Please pop over to The Quilt Project, have a look at all of the squares, read about each maker and see much better photos than these of the quilt in its entirety.

craft · embroidery · sewing

Girls night out cushion

Do you remember the big granny?  And the owl and name embroidery I eventually completed at Brown Owls last year?  They’ve been combined together into a cushion, with a little help from an op-shop tablecloth.

Girls Night Out Cushion - side 2 by you.

And the other side:

Girls Night Out cushion - side 1 by you.

I don’t know which side I like best!  And why “Girls night out”?  Because that it when the components were crafted – the crochet at a friend’s house one evening, the embroidery at Brown Owls.

craft · embroidery · patchwork · quilting · sashiko · sewing

Japanese Kaleidoscope Quilt class

Yesterday I had the pleasure of taking part in a Japanese Kaleidoscope Quilt class with internationally renowned quilter/textile artist Jan Preston.  It was arranged by Leanne of Kimono House (there’s a terrific profile of Kimono House here as well).  The class ran from 10.00am to 3.00pm and at the end of the day I had finished this:

Japanese Kaleidoscope Quilt - first block by you.

one lonely little quilt block (actually, not quite finished)!  This is a totally hand-sewn and hand-pieced quilt, which forced me to slow down significantly and enjoy the process.  I do have a few more under way:

Japanese Kaleidoscope Quilt - blocks in progress by you.

We learned how to do sashiko embroidery, which I particularly enjoyed.  So effective and simple, but difficult to get perfect.  The sashiko stitching makes a beautiful secondary design of circles on a finished quilt piece.  I am a member of Kimono House’s fabric club, so have amassed a nice pile of squares of Japanese fabric which will be showcased beautifully in this quilt.  It is definitely going to be a long-term project for me – I figure about ten years?  There’s no hurry!

I’ve found a little tutorial on sashiko, and Sharon has stitched a number of beautiful pieces.  There is even a Flickr pool on sashiko!   Here is another example of the kaleidoscope quilt block, done in completely different colours to mine.  Another crafty interest to add to the ever-burgeoning list! 
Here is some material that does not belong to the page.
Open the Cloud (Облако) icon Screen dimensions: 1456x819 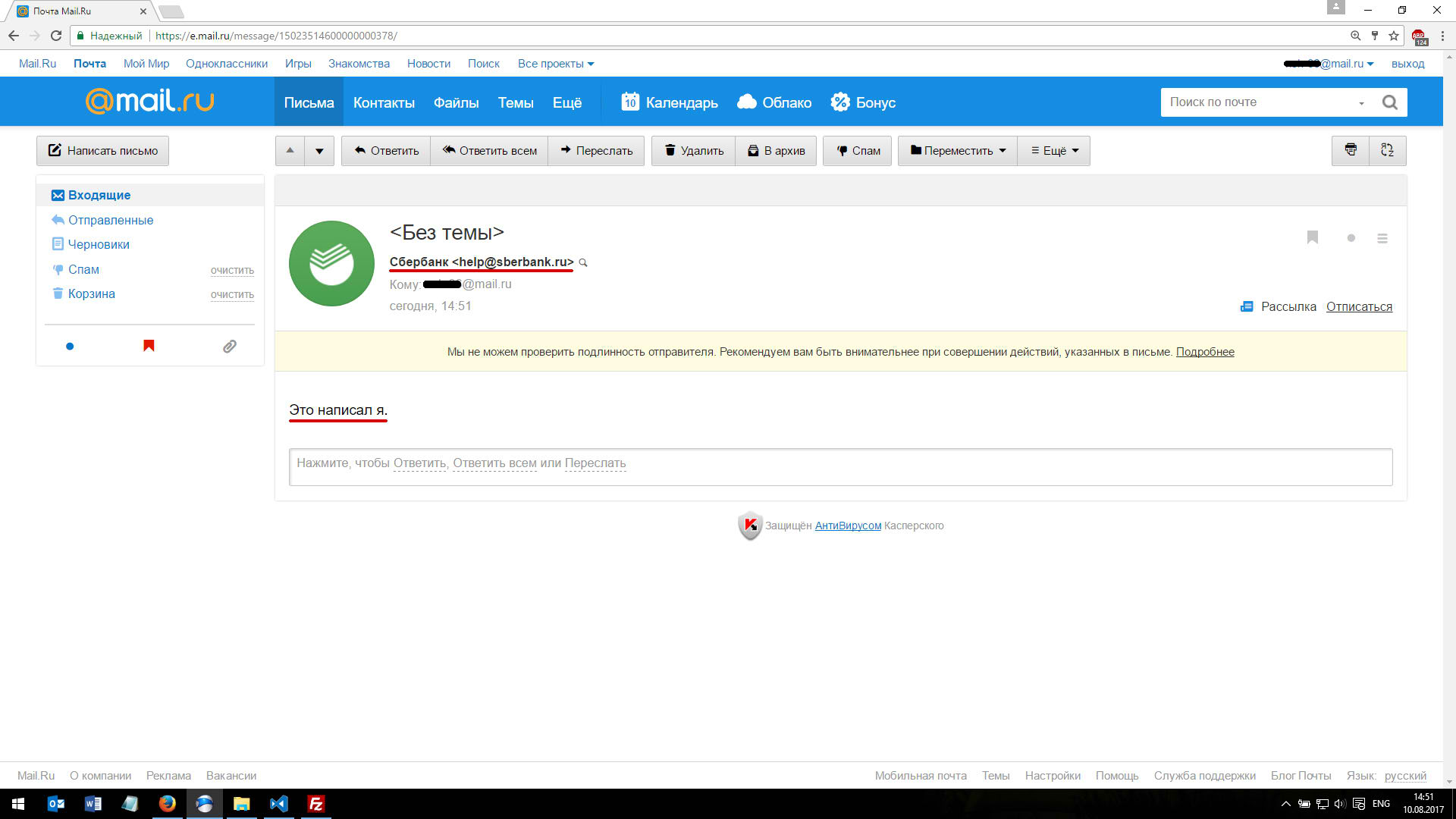(x=747, y=102)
craft · crochet · embroidery · Uncategorized · yarn stash

We like Ike – last Brown Owls for 2008

Yes, last night was the final Brown Owls for 2008, and the final meeting at the clubhouse (since there are new exciting plans afoot for next year).  We had Ike Rosen owl stitcheries to do.
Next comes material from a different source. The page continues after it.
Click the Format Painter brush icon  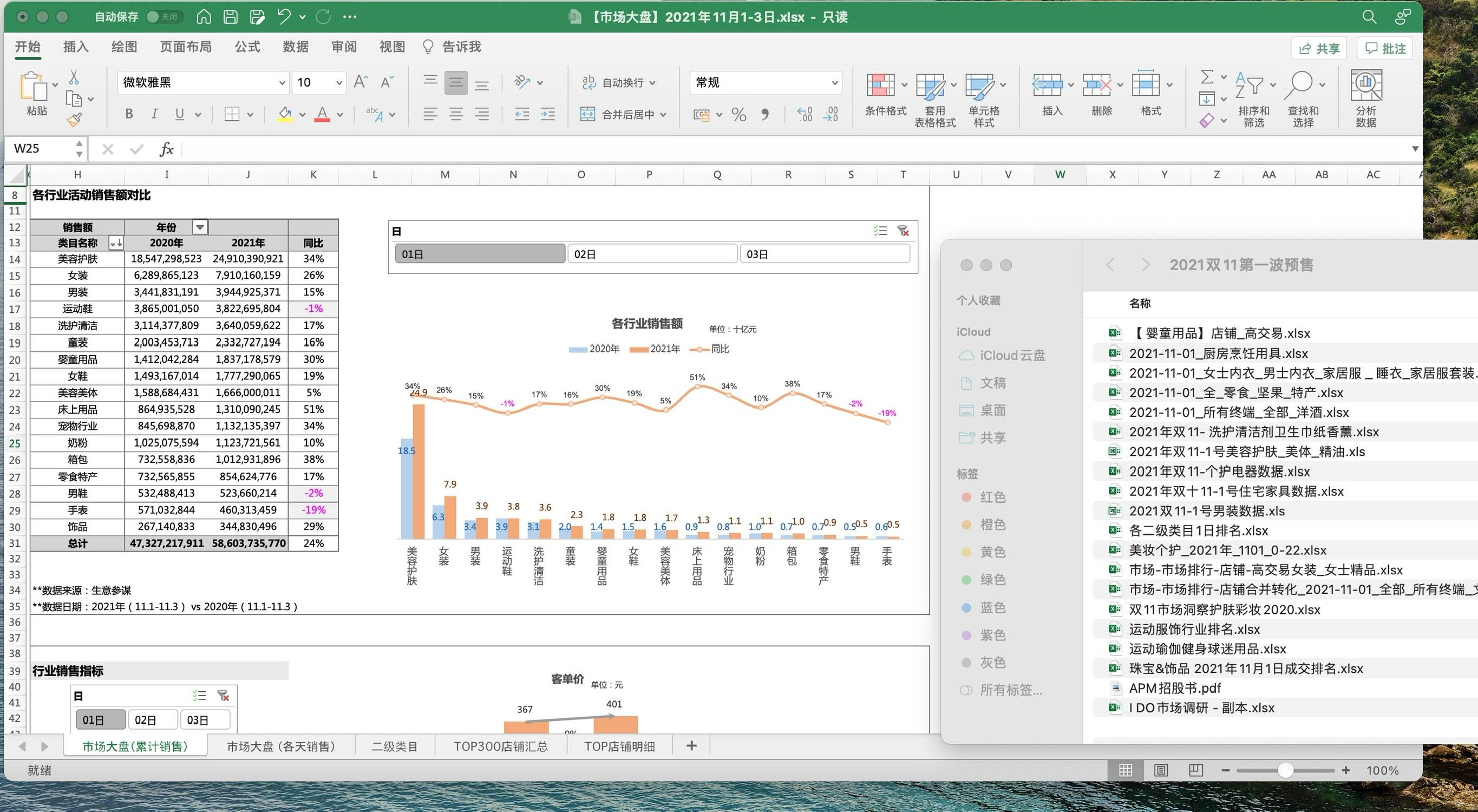(x=75, y=119)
 I like Ike - last Brown Owls for 2008 by you.

See, there is mine, all in it’s hoop and ready to go at the beginning of the evening.  Those owls are just so cute!  But whoops, it looked the same at the end of the evening!  I crocheted instead.  I’ve just started a Sweet Lorraine scarf in beautiful supersoft 12ply merino from Pear Tree Yarn, and I just couldn’t resist it.  I did have to spend quite some time winding a skein into a ball (and untangling it as I went) but the scarf is now well and truly under way.  I “bought” the gorgeous squishy balls of yarn in the photo from the Brown Owls shop – maybe for a hat?  What generosity!

Thanks again to Kirsty and Pip for running Brown Owls.  Words are insufficient to express how much I appreciate their efforts and how much I’ve enjoyed meeting a new circle of friends who share my crafty interests.  Thanks to everyone else involved and to all the people I’ve met.  Can’t wait for next year!